SUPPLEMENTARY MATERIAL– BRIEF LEGENDS

Figure S1.Concentration of three forms of the RM prior to dispensing, determined by ddPCR using five PCR assays.

Figure S2. Homogeneity analysis of three forms of the RM.

Figure S3. Stability analysis of RM1 at 4°C, -80°C, -20°C and 40°C.

Figure S4. Stability analysis of RM2 at 4°C, -80°C, -20°C and 40°C.

Figure S5. Stability analysis of RM3 at 4°C, -80°C, -20°C and 40°C.

Figure S6. Results from PCR and DNA fragment size analysis (MultiNA) for representative samples from validation experiments.
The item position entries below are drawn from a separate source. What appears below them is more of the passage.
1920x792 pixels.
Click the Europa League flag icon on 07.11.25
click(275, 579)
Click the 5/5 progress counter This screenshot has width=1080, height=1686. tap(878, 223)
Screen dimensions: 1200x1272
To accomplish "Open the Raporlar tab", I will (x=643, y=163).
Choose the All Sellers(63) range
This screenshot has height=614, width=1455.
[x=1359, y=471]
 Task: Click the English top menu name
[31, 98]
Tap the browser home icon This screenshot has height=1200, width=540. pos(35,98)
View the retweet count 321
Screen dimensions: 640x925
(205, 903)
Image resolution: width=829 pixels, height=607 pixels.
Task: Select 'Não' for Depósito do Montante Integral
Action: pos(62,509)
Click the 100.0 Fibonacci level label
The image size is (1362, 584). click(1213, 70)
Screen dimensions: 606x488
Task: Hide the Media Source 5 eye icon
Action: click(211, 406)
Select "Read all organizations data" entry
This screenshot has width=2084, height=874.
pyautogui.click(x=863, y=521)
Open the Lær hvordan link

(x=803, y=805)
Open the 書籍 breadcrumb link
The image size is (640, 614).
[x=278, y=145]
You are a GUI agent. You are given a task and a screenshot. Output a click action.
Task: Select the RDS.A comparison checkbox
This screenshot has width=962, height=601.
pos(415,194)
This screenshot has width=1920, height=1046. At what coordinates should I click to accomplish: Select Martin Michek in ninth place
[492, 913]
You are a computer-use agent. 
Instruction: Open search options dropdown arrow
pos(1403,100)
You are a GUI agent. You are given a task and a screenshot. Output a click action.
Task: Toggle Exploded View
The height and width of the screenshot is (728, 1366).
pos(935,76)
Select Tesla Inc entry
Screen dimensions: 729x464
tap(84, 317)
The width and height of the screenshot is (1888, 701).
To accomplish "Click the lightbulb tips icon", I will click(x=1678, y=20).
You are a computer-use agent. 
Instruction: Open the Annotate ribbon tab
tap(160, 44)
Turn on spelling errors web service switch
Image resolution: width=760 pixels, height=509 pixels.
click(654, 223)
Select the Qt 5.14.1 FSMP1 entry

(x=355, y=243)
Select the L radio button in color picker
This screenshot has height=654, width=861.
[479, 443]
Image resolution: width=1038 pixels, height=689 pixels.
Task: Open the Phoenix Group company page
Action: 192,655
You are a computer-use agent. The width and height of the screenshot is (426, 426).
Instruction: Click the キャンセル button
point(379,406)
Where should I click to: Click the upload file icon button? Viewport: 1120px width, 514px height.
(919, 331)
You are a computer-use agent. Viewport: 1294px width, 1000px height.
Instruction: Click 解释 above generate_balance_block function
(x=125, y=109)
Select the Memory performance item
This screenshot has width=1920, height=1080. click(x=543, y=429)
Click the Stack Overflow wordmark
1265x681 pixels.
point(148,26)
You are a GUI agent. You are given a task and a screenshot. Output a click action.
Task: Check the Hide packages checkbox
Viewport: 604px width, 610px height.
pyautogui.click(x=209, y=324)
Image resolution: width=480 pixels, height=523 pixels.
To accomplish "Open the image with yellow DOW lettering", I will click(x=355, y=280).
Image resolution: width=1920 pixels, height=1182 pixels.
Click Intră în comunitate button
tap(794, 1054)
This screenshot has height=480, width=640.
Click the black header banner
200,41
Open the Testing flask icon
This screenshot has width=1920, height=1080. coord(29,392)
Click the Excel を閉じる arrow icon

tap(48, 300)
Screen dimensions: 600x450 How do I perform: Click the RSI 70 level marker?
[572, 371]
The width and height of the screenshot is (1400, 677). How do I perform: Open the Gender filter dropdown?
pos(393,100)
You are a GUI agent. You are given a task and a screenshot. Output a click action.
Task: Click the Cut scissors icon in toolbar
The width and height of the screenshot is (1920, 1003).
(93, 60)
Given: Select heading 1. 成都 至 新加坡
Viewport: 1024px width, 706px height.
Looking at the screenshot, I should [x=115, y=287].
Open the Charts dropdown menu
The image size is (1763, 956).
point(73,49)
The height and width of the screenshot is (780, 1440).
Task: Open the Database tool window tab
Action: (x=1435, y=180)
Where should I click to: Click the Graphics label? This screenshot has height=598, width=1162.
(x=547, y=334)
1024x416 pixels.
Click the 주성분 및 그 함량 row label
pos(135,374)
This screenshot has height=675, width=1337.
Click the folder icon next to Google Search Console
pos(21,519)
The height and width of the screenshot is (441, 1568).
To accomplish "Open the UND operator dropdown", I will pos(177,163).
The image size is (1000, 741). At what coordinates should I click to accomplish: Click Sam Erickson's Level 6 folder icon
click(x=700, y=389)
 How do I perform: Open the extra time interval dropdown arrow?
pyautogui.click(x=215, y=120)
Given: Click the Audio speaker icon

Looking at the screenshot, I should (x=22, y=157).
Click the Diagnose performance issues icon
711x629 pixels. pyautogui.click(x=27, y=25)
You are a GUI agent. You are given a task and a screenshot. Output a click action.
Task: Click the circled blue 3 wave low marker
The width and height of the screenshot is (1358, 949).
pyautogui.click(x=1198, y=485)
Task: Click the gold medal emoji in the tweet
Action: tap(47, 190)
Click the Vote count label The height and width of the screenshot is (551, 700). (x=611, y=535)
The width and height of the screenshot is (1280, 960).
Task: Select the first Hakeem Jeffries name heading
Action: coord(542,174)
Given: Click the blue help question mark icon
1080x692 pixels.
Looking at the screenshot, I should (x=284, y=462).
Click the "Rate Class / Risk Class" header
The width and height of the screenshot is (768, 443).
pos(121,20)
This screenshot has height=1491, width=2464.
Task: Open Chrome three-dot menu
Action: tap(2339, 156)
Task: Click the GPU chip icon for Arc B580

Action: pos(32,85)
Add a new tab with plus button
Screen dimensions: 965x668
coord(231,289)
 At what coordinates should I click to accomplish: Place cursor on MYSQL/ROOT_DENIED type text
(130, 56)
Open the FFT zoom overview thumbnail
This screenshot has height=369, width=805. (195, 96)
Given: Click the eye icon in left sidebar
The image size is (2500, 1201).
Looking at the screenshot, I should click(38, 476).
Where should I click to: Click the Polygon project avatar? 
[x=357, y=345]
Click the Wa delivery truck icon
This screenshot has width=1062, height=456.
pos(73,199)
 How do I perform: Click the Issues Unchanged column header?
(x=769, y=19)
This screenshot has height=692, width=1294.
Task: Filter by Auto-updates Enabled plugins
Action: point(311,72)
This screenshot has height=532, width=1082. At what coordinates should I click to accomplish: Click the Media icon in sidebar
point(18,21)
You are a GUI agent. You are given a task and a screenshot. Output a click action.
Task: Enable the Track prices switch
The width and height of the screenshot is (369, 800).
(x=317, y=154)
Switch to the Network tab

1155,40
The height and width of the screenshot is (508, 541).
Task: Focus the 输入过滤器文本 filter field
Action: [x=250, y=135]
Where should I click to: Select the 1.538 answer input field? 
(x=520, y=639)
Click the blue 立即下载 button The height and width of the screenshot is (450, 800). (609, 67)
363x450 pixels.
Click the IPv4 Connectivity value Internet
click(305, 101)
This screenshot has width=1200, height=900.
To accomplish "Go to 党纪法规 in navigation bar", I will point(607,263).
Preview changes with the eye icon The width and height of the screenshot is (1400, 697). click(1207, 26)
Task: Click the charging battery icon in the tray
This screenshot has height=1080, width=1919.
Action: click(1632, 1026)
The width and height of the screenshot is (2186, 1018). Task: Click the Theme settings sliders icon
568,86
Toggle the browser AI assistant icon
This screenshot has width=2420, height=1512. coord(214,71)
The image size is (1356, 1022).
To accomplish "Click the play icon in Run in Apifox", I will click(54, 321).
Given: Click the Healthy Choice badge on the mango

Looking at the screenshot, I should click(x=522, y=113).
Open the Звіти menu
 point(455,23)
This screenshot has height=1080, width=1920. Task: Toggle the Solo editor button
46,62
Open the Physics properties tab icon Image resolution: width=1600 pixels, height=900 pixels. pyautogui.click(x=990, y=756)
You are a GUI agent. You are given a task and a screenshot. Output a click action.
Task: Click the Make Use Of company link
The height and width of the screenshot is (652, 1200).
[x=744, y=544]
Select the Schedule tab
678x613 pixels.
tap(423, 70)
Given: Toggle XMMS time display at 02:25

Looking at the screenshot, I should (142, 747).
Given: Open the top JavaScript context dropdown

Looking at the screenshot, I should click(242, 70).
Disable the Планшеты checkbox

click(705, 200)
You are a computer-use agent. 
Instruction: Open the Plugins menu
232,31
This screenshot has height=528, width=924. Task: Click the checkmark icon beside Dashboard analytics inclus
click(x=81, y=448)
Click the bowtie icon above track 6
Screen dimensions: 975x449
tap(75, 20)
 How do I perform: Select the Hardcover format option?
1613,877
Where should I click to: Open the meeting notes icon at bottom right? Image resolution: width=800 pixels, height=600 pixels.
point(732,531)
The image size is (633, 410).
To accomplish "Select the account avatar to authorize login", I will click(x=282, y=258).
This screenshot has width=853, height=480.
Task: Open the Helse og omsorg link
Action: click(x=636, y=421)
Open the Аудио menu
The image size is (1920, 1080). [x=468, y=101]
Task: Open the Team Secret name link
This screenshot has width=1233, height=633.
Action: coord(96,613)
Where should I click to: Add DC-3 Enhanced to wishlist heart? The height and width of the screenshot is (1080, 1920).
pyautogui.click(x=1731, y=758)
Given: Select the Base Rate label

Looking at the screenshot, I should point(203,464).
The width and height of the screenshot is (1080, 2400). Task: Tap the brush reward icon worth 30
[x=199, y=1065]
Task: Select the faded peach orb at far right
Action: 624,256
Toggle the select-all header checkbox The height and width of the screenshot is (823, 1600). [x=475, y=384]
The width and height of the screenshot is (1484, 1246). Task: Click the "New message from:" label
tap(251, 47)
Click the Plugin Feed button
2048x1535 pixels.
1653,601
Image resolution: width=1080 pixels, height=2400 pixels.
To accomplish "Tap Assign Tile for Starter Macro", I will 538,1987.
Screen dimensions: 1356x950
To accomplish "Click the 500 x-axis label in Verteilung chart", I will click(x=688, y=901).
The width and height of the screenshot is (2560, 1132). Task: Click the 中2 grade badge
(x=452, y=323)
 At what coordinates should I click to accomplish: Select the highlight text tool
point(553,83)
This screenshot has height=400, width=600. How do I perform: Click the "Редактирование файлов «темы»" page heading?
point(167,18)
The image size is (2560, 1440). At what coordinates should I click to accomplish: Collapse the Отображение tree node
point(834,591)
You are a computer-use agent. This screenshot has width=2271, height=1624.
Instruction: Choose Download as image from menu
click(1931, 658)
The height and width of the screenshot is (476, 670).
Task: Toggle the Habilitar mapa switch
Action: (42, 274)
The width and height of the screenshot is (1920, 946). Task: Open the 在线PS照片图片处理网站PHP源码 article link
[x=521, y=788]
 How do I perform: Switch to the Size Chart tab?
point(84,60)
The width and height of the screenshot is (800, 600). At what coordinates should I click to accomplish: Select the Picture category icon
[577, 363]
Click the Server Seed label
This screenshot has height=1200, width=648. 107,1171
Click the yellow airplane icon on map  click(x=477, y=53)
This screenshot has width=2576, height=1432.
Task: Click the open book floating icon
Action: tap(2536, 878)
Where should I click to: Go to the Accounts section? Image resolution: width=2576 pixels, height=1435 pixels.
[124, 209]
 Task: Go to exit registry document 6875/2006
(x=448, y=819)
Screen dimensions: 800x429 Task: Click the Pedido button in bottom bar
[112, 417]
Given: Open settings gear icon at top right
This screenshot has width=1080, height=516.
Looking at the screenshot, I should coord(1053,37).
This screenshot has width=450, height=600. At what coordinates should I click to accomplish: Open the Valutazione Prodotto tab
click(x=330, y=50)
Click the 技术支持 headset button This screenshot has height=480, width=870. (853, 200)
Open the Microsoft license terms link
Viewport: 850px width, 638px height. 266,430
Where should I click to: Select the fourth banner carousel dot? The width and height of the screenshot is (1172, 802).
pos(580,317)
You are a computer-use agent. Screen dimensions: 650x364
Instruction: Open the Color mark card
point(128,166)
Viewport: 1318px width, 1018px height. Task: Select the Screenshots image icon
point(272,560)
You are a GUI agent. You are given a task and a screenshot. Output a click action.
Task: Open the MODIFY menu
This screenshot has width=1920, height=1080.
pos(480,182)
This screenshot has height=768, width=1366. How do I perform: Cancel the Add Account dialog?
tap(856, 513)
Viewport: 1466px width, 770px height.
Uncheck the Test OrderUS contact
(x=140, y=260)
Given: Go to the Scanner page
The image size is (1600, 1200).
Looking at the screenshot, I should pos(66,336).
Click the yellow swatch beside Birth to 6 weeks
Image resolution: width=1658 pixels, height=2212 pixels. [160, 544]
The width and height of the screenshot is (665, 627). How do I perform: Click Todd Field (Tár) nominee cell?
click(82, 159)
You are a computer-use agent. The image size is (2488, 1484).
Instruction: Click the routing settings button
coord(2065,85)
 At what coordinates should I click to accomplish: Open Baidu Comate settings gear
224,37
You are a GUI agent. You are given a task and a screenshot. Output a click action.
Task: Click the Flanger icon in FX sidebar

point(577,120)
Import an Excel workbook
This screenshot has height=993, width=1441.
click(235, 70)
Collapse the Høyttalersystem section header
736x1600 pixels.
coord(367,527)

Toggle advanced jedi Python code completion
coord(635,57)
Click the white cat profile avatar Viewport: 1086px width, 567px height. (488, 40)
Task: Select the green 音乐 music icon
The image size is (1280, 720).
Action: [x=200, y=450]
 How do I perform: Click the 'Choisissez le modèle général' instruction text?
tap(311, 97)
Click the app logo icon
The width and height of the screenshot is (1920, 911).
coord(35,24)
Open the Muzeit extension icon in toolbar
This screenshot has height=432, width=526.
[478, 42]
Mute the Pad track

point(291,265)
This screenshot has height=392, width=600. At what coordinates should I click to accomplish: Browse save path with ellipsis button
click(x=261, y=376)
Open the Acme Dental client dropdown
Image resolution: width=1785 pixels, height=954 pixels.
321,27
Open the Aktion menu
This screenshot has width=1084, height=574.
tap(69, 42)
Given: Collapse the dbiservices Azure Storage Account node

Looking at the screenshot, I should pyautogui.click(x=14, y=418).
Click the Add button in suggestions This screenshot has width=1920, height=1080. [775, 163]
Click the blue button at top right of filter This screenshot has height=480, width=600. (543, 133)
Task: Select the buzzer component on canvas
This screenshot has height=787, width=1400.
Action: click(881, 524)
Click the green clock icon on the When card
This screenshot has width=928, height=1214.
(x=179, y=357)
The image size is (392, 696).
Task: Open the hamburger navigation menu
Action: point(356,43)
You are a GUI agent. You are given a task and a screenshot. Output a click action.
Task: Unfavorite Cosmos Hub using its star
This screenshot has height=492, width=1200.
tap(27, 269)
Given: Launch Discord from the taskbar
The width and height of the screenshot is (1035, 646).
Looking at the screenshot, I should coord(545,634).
Figure S7. DNA fragment size analysis (agarose gel) of representative samples from validation experiments.

Figure S8. Application of the developed RM to assess stability and robustness of the measurement system used in vector analysis.

Table S1. Ct values for pDNA-EPO and three forms of the RM at nominal concentrations 16 and 160 cp/well in Assays 1–5.

Table S2. Results of PCR analysis in transgene-specific PCR assays of all samples tested in method validation experiments.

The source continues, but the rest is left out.